医学界新聞

将来のアレルギー治療戦略

「免疫・アレルギー週間連合学会」の話題から


I 型アレルギー疾患を中心に

 第48回日本アレルギー学会(免疫・アレルギー週間連合学会,関連記事)で,シンポジウム「将来のアレルギー治療戦略」(司会=阪大 末村正樹氏,国立相模原病院 柳原行義氏)が企画され,特に I 型アレルギー疾患における治療の新たな可能性を提示する機会となった。
 まず最初に,「DNAワクチンによるアレルギー治療」と題して佐藤由紀夫氏(福島医大)が登壇。アレルギー性炎症にはアレルゲン特異的Th2細胞が産生するIL-4,IL-5が関与することから,Th2細胞抑制を目的にTh1細胞誘導を検討。IL-12産生を介してTh1細胞を誘導するImmunostimulatory DNA Sequence(ISS)を有するプラスミドベクターDNAを用いたDNAワクチン注射によりアレルギー反応抑制が可能なことから,DNAワクチンによるIgE抗体産生を抑制できると報告した。また,欧米では臨床試験が進行しており,安全性がクリアできれば,新たな治療法となる可能性が高いことを示唆した。

インターロイキンをターゲットに

 続く出原賢治氏(九大)は,IL-4によるシグナル伝達の阻害を検討し,IL-4受容体α鎖がアトピーの原因遺伝子の1つであることを発見したと発表。
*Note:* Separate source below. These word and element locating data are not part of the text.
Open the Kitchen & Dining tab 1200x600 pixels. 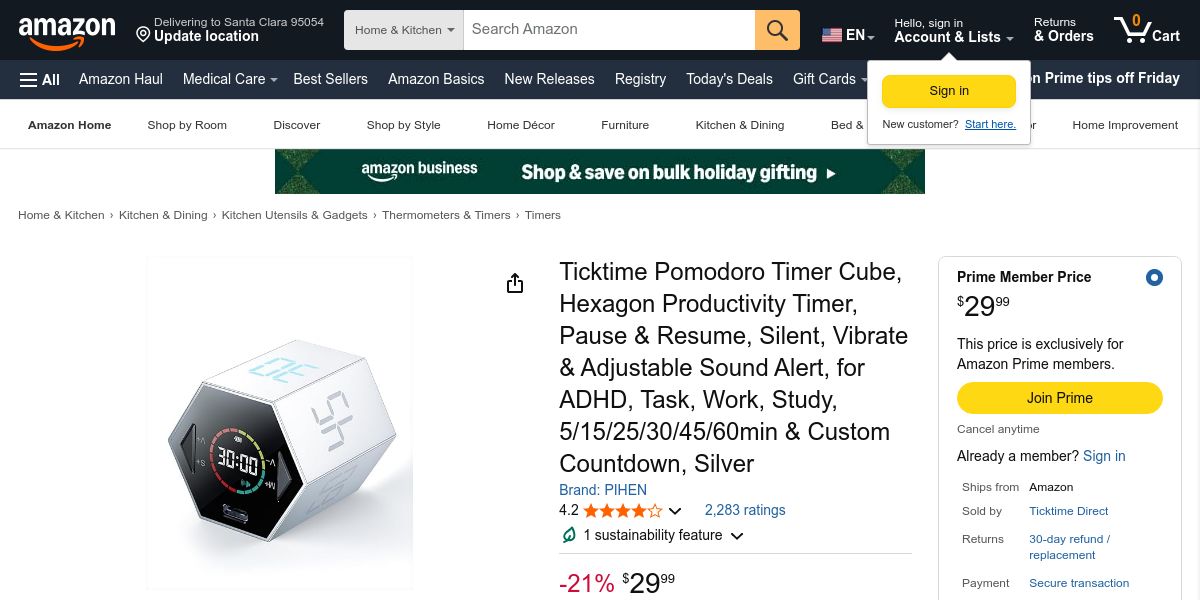click(x=739, y=125)
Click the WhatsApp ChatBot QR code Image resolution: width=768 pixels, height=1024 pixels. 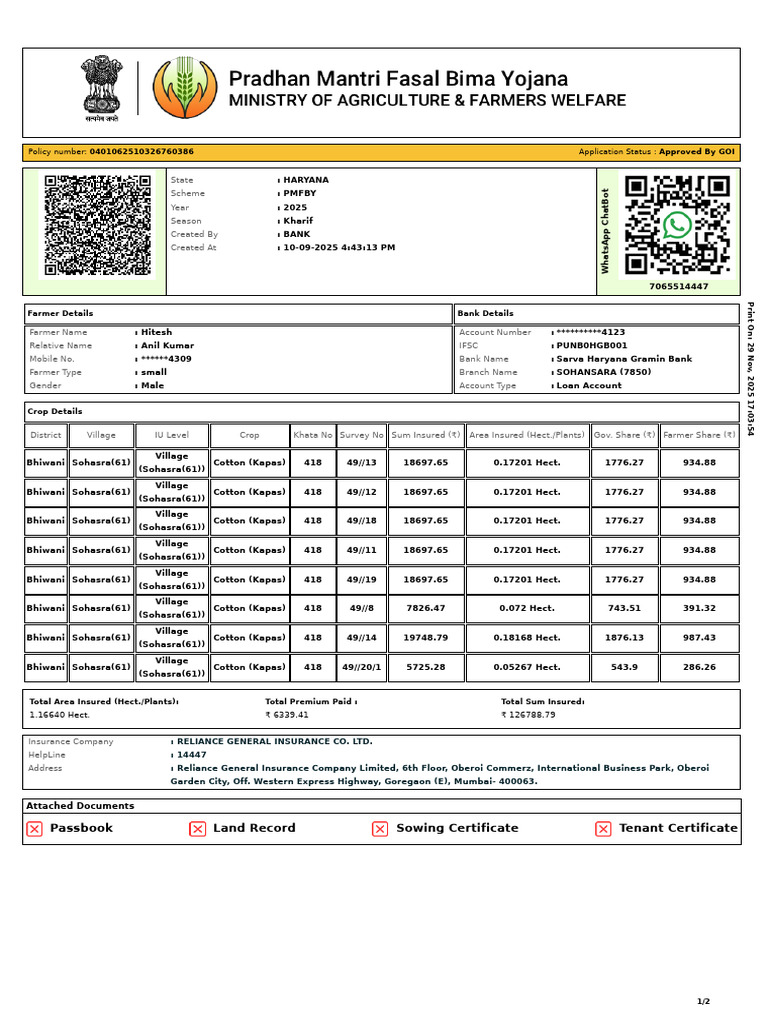tap(677, 225)
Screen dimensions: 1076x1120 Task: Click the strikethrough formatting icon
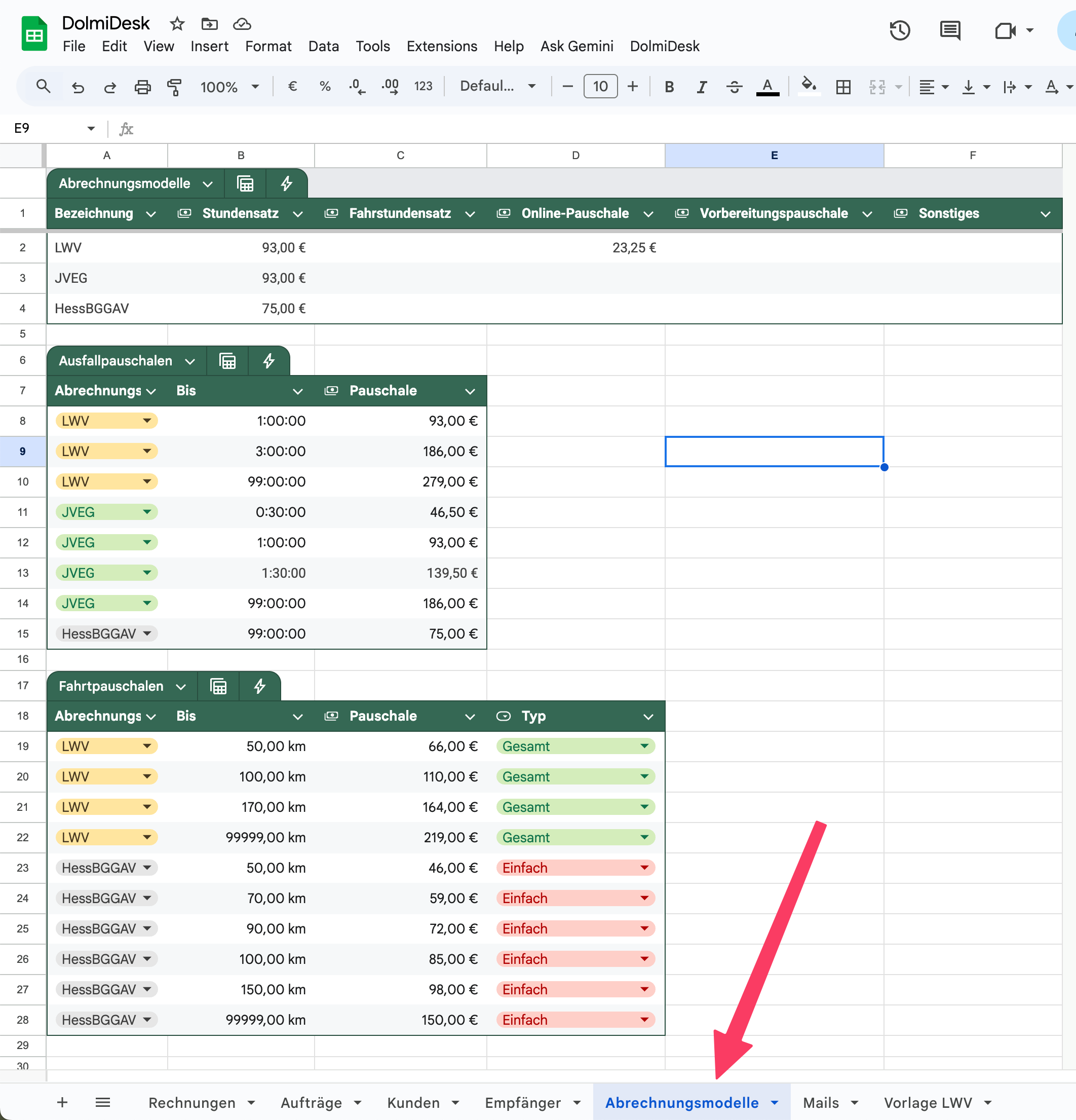coord(734,87)
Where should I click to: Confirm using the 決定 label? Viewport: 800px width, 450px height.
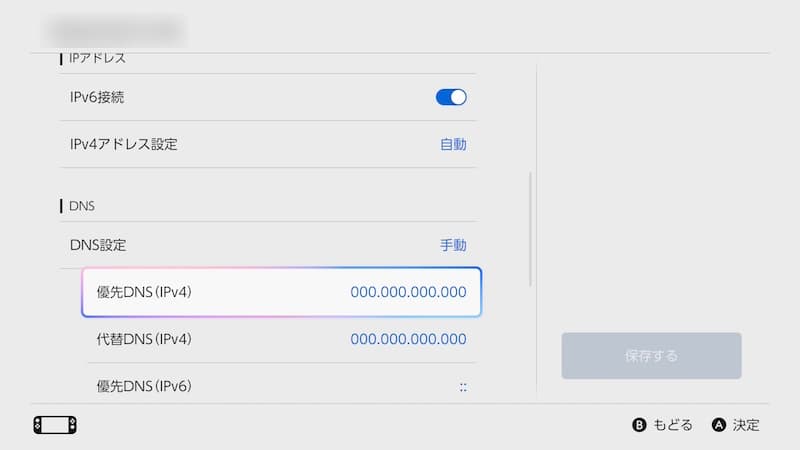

特にIL-4受容体α鎖50番目のアミノ酸のバリンとイソロイシンの遺伝的多型に着目し,イソロイシン型のほうが高いIgE産生を示すなど,アトピーと関係することが明らかになった。今後,このような遺伝的多型と疾患の関係を明らかにすることで新しい治療が期待されるとし,ゲノム医療への展望を述べた。続いて田中敏郎氏(阪大)は,I 型アレルギー疾患におけるIgE抗体の過剰産生などにIL-4が中心的な役割を果たすことから,IL-4の作用を抑制する化合物をスクリーニングし,非ペプチド性低分子化合物(#8921)を見出したことを報告。この物質がマウスのIgE産生を特異的,用量依存的に抑制し,さらにIL-4で誘導されるCε germline transcriptの発現も抑制するなどの効果を示した。さらにヒトでも同様の現象が認められたことを明らかにし,#8921が新しいタイプの抗アレルギー化合物であることを証明した。
 さらに中西憲司氏(兵庫医大)は,IL-18にIFNγ産生誘導作用があり,IL-12とともに作用すると大量のIFNγを産生することに着目。またT細胞,B細胞も両者で刺激すると,IL-12の作用でIL-18受容体を発現し,IL-18の作用でIFNγを産生することが認められている。抗CD3抗体の存在下でT細胞をIL-12とIL-18で刺激すると,Th1細胞に分化しIFNγを産生することから,両者を組合せることでIgE産生を強力に抑制することが可能であることを示した。

ヒト型化抗体の可能性

 海外からはロバート・フィック氏(Genentech)がヒト型モノクローナル抗体(rhuMAb-E25)を用いたアレルギー性T喘息の治療について,アメリカにおける臨床試験の成績を踏まえて報告した。続いて羅智靖氏(順大)は,IgE-IgE受容体(FcεRI)結合とマスト細胞の活性化がアレルギー炎症の根本的な病態であるとし,IgE-FcεRI抗体結合の阻害について2つの研究を報告。1つは,可溶化ヒトFcεRI鎖(solubule α)をIgEと同時または前投与することで,IgEによるマスト細胞活性化を抑制でき,またIgEを特異的に抑制することを明らかにした。もう1つはヒト型化抗FcεRIα鎖抗体を作成し,優れた抗アレルギー作用があることを報告した。
 喘息の病態でもある平滑筋収縮にCa2+が関わることから,Ca2+感受性増強効果(Ca2+sensitaizaion)が注目されている。この点に着目した飯塚邦彦氏(群馬大)は,Ca2+感受性増強効果にrho蛋白質が関与することを明らかにし,ROCK(Rho-associated coiled forming protein kinase)がCa2+感受性増強効果を惹起する可能性から,初めて見出されたROCK阻害剤Y-27632を用いて検討。この結果,rho/ROCK系の情報伝達の遮断が,気道拡張効果と炎症抑制作用を有することから,気管支喘息治療の可能性を示唆した。